Изменить размер шрифта - +
Мартиньян подбежал к экипажу.

— Ведь вы, кажется, здесь живете? — спросила его Адольфина.

— Да.

— Отлично! Садитесь с нами, поедем в гостиницу, вы будете во многом нам полезны.

— Это Божья милость, что мы встретили Бабинского на улице, — сказал муж, — он избавит нас от многих хлопот.

Послушный Мартиньян, рассчитывая, что ему это может пригодиться, сел и поехал.

Пан Драминский занялся раскладыванием вещей, а главное, распоряжениями насчет обеда, Адольфина отвела Мартиньяна в сторону.

— Вы здесь для Люси? Признавайтесь! — сказала она.

— Но… я не видел ее вблизи ни разу.

— Стало быть, Мечислава нет? Еще не возвратился?

— Кажется, нет.

— Должны возвратиться и очень скоро. Я больна, доверяю ему и надеюсь, что не откажет мне в совете.

— Обратитесь к доктору Вариусу, он ведь знаменитость! — воскликнул Мартиньян.

— Да, — сказала, улыбнувшись, Адольфина, — вы, может быть, хотели бы, чтобы я вас за ним послала, чтоб вам пробраться к нему в дом и вздохнуть у ее порога.

Мартиньян опустил глаза.

— О, — сказал он, — я не этого хочу, мне хотелось бы только узнать, как она, лишь раз я видел ее в костеле бледную, заплаканную, и она ушла от меня. Орховская говорит, что Людвику окружают шпионы, что никто не имеет к ней доступа. Я давно уже здесь живу, а ничего не мог узнать. Вы были бы ангелом-хранителем…

— Буду ангелом-хранителем, — грустно ответила Адольфина, — потому что мне вас жаль, добрый, честный, верный первому чувству, пан Мартиньян; но имейте терпение. Если что узнаю, передам вам, ей буду говорить о вас… буду служить обоим… Мне жаль вас обоих, потому что я знаю, как болит сердце.

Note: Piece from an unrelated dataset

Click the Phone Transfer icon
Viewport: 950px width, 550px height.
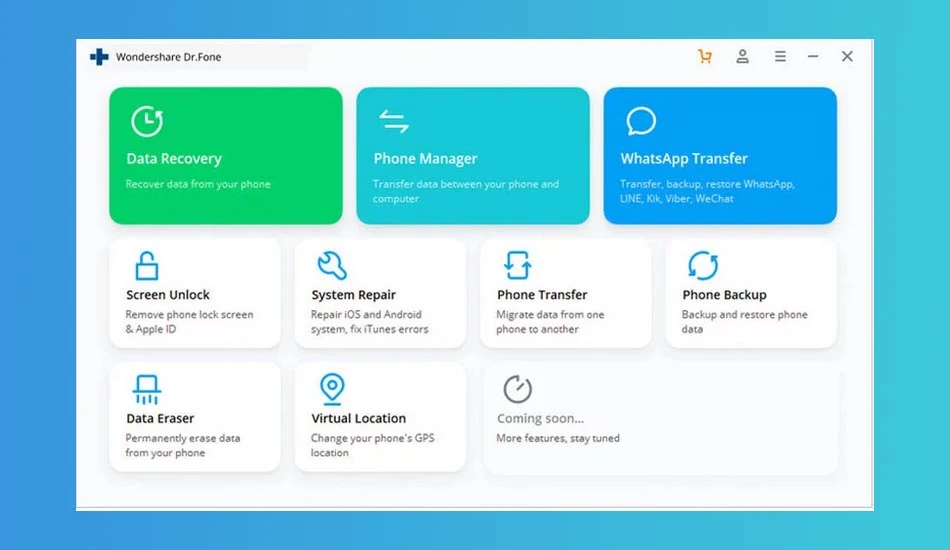(x=517, y=265)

Целуя руку пани Драминской, Мартиньян посмотрел на ее осунувшееся лицо. Молодая женщина улыбнулась с состраданием.

— О, вы были бы благодетельницей, спасительницей! — воскликнул он с живостью. — Дело идет не обо мне… Кто же знает, что творится с нею! Эта неволя, шпионы, эта тюрьма… Бедная Людвика такая бледная, худая.

— А я? — спросила Адольфина.

— Не знаю… кажется, что еще хуже. Вам легко будет как даме, как больной проникнуть в тот дом, завязать отношения с ними.

— И приносить вам о ней известия, — закончила пани Драминская, — а ей о вас — понятно. За то вы будете развлекать немного моего Драминского, водить его и указывать, где он может пообедать и выпить. Я должна быть здесь, а мне не хотелось бы, чтоб этот добряк скучал. Увидите, какой славный человек этот Драминский и подружитесь с ним; он не любит одиночества и потому возьмите его под свое покровительство.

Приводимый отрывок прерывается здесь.